L’offre de dialogue lancée par le président de la République, Abdelmadjid Tebboune, s’il n’a pas suscité l’adhésion du mouvement populaire qui a exprimé son rejet vendredi dernier, enregistre cependant des appuis parmi la classe politique. Le Parti de la liberté et de la justice (PLJ) de l’ancien ministre de la communication, Mohamed Saïd, fait plus qu’une adhésion à cette perspective de dialogue dont les contours et les participants ne sont pas encore définis.
Le PLJ invite en effet le Hirak à traiter favorablement avec l’offre du chef de l’Etat. C’est ce qu’indique un communiqué du parti rendu public au lendemain de l’investiture de M. Tebboune. A la condition que ce dernier annonce des mesures d’apaisement, une revendication qui ne cesse visiblement d’être posée par l’ensemble des courants politiques de l’opposition.
« Tous les succès acquis par le Hirak en un temps record mettent ses animateurs devant une responsabilité historique, celle de trouver un cadre légal à leur action afin de contribuer à l’instauration du nouveau régime, au lieu de rester dispersés en courants et appartenances idéologiques incompatibles, dominés par la surenchère politique au détriment du réalisme », soutient le parti dans une déclaration.
Le parti, qui a fait état de son adhésion à la main tendue de M. Tebboune dès l’annonce par l’Autorité nationale indépendante des élections (Anie) de son élection présidentielle, a ajouté que « l’intérêt national commande de réagir positivement à l’appel du président de la République au dialogue, et de l’aider à mieux écouter les revendications des marches populaires hebdomadaires encore non acquises au processus électoral qui vient de se dérouler ».
Dans son argumentaire, le PLJ estime que « le temps presse face à la dégradation de la situation économique et financière du pays qui ne tolère plus davantage de perte de temps, et de persistance de tension et de divisions nées des circonstances du déroulement de la dernière élection présidentielles et la coopération de tous est impérative». Bien qu’il mette les acteurs du mouvement populaire devant leur responsabilité quant à la nécessité de réunir les meilleures conditions pour une issue heureuse, l’ancien ministre ne manque pas de relever la responsabilité des autorités publiques.
« La plus grande part de responsabilité incombe au pouvoir dès lors que le président de la République jouit de toutes les prérogatives constitutionnelles pour satisfaire les revendications du mouvement populaire, et lancer les chantiers de refondation de l’État… », a-t-il relevé.

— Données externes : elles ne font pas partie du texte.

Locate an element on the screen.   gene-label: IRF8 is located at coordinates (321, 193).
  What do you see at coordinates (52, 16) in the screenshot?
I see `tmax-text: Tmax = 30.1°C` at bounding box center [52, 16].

Il a exprimé, par la même occasion, sa satisfaction suite à la « la non-reconduction du Premier ministre sortant dans le gouvernement de gestion des affaire courantes et le limogeage du ministre de l’Intérieur, des Collectivités locales et de l’Aménagement du territoire ».
Mais pour Mohamed Saïd, l’entame du dialogue ne peut se passer de mesures d’apaisement. « Les engagements annoncés par le nouveau président de la République dans le discours prononcé à l’occasion de la cérémonie de prestation de serment exigent d’être rapidement traduits sur le terrain », a-t-il suggéré. Ces engagements « doivent être précédés par la prise de mesures d’apaisement préalables pour éliminer le climat d’inquiétude perceptible, et ouvrir ainsi la voie à un dialogue national, global et responsable porteur de solutions consensuelles », a encore indiqué le PLJ.